- Reading passage:
::::

Challenge: Delivering flexible systems to handle this high variety
As the variety of data types increases, the complexity of the system increases. The complexity of data types also increases in big data because of its low structure.
Challenge: Finding solutions that apply across a broad range of data types.
Social media can generate terabytes of daily data. Equipment sensors and other machines can generate that much data in less than an hour.
Even traditional data sources for data warehouses, such as customer profiles from customer relationship management (CRM) systems, transactional enterprise resource planning (ERP) data, store transactions, and general ledger data, have increased tenfold in volume over the past decade.
Challenge: Providing scalability and ease in growing the system
Huge numbers of sensors, web logs, and other machine sources generate data continuously and at a much higher speed than traditional sources, such as individuals entering orders into a transactional database.
Challenge: Handling the data at high speed without stressing the structured systems
Oracle Big Data Appliance is an engineered system comprising both hardware and software components. The hardware is optimized to run the enhanced big data software components.

::::

- Information shown:
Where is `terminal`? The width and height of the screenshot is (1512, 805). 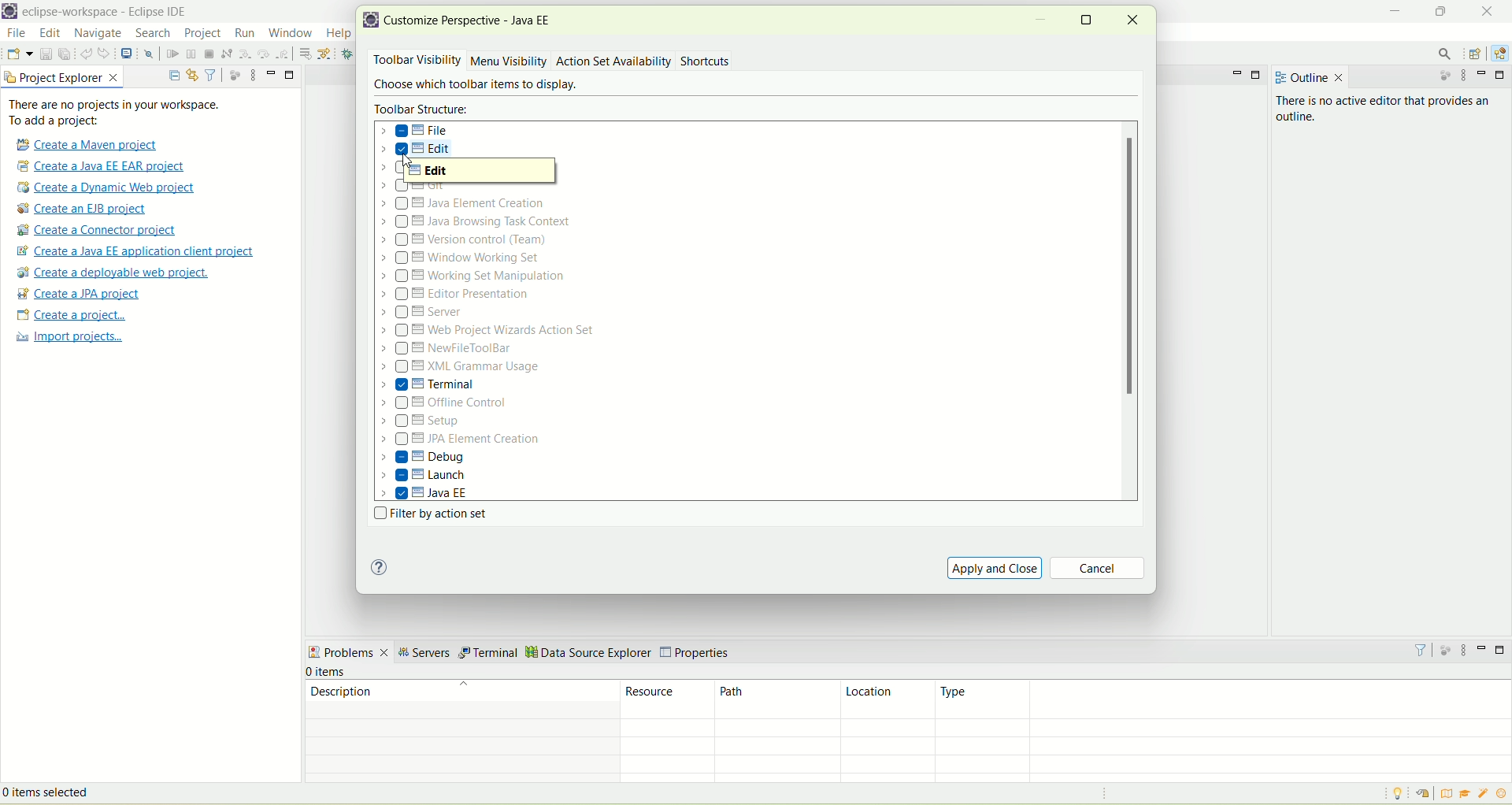 terminal is located at coordinates (488, 653).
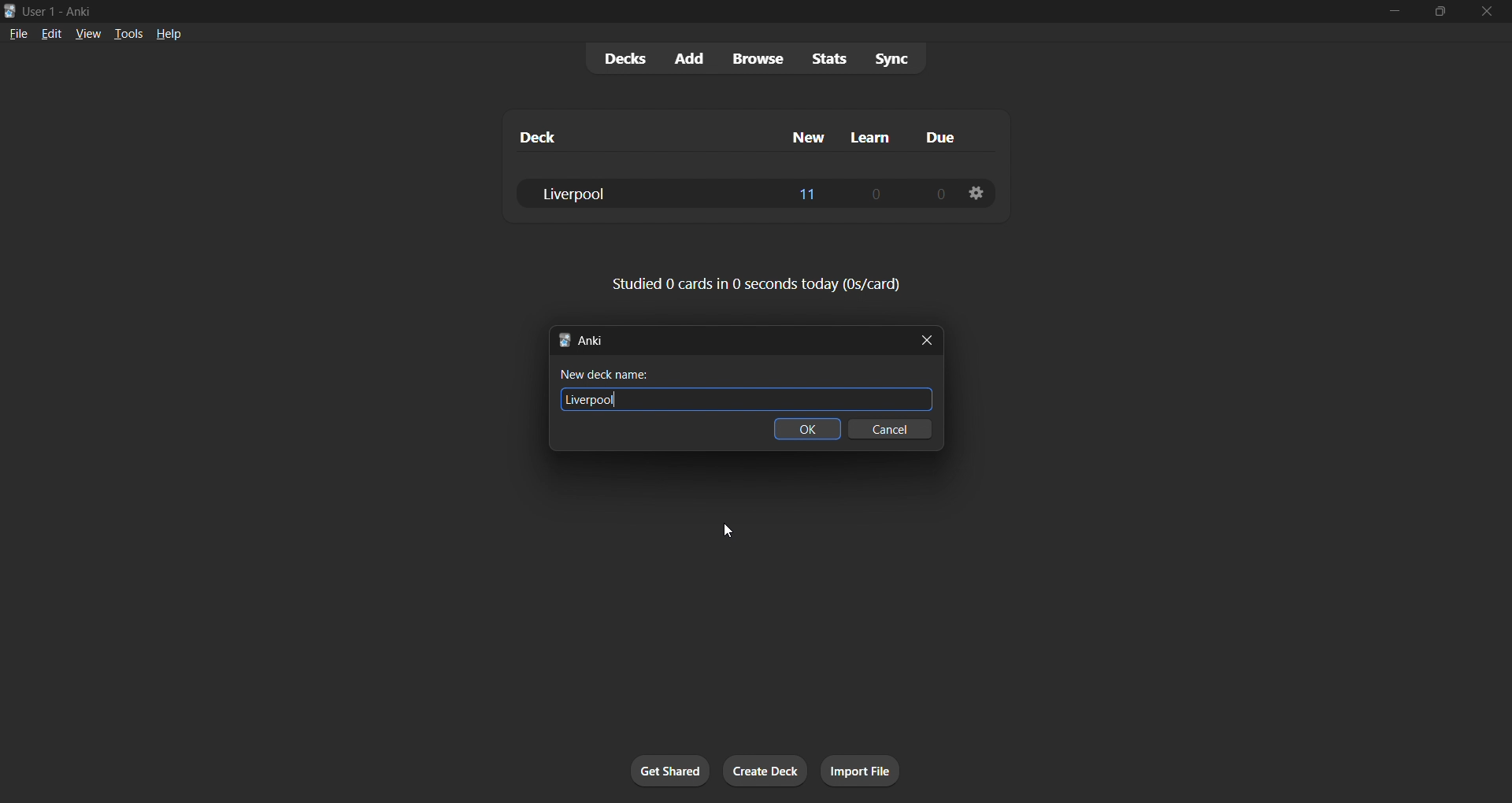 The width and height of the screenshot is (1512, 803). Describe the element at coordinates (685, 56) in the screenshot. I see `add` at that location.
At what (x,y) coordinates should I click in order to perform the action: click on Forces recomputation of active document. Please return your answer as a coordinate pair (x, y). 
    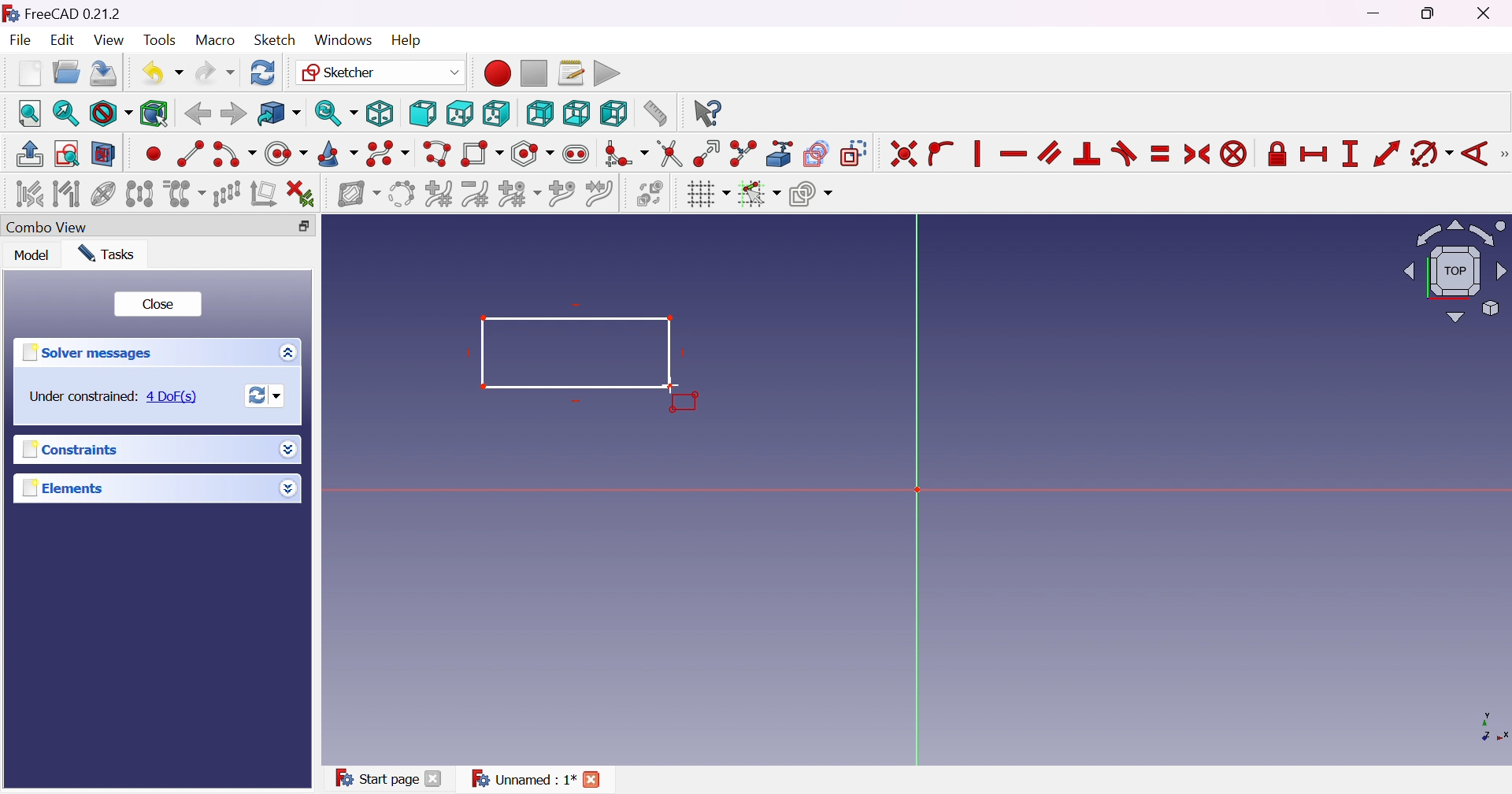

::::

- What this exercise asks:
**A.** Decide whether each statement agrees with the big data passage, and answer yes or no for each with the words from the passage that settle it: (i) Equipment sensors and other machines can generate terabytes of data in under an hour. (ii) Traditional data sources for data warehouses have doubled in volume over the past decade. (iii) Oracle Big Data Appliance is made up of software alone.
**B.** Carry on writing the big data passage, starting after its last sentence.
The lines that come after the big data passage are separate material.

- Response list:
**A.**
(i) Yes: "Equipment sensors and other machines can generate that much data in less than an hour."
(ii) No: "have increased tenfold in volume over the past decade."
(iii) No: "an engineered system comprising both hardware and software components."

**B.**
Oracle Big Data Appliance delivers:
A complete and optimized solution for big data
Single-vendor support for both hardware and software
An easy-to-deploy solution
Tight integration with Oracle Database and Oracle Exadata Database Machine
Oracle provides a big data platform that captures, organizes, and supports deep analytics on extremely large, complex data streams flowing into your enterprise from many data sources. You can choose the best storage and processing location for your data depending on its structure, workload characteristics, and end-user requirements.
Oracle Database enables all data to be accessed and analyzed by a large user community using identical methods. By adding Oracle Big Data Appliance in front of Oracle Database, you can bring new sources of information to an existing data warehouse. Oracle Big Data Appliance is the platform for acquiring and organizing big data so that the relevant portions with true business value can be analyzed in Oracle Database.
For maximum speed and efficiency, Oracle Big Data Appliance can be connected to Oracle Exadata Database Machine running Oracle Database. Oracle Exadata Database Machine provides outstanding performance in hosting data warehouses and transaction processing databases. Moreover, Oracle Exadata Database Machine can be connected to Oracle Exalytics In-Memory Machine for the best performance of business intelligence and planning applications. The InfiniBand connections between these engineered systems provide high parallelism, which enables high-speed data transfer for batch or query workloads.
Figure 1-1 shows the relationships among these engineered systems.
The Oracle Linux operating system and Cloudera's Distribution including Apache Hadoop (CDH) underlie all other software components installed on Oracle Big Data Appliance. CDH is an integrated stack of components that have been tested and packaged to work together.
CDH has a batch processing infrastructure that can store files and distribute work across a set of computers. Data is processed on the same computer where it is stored. In a single Oracle Big Data Appliance rack, CDH distributes the files and workload across 18 servers, which compose a cluster. Each server is a node in the cluster.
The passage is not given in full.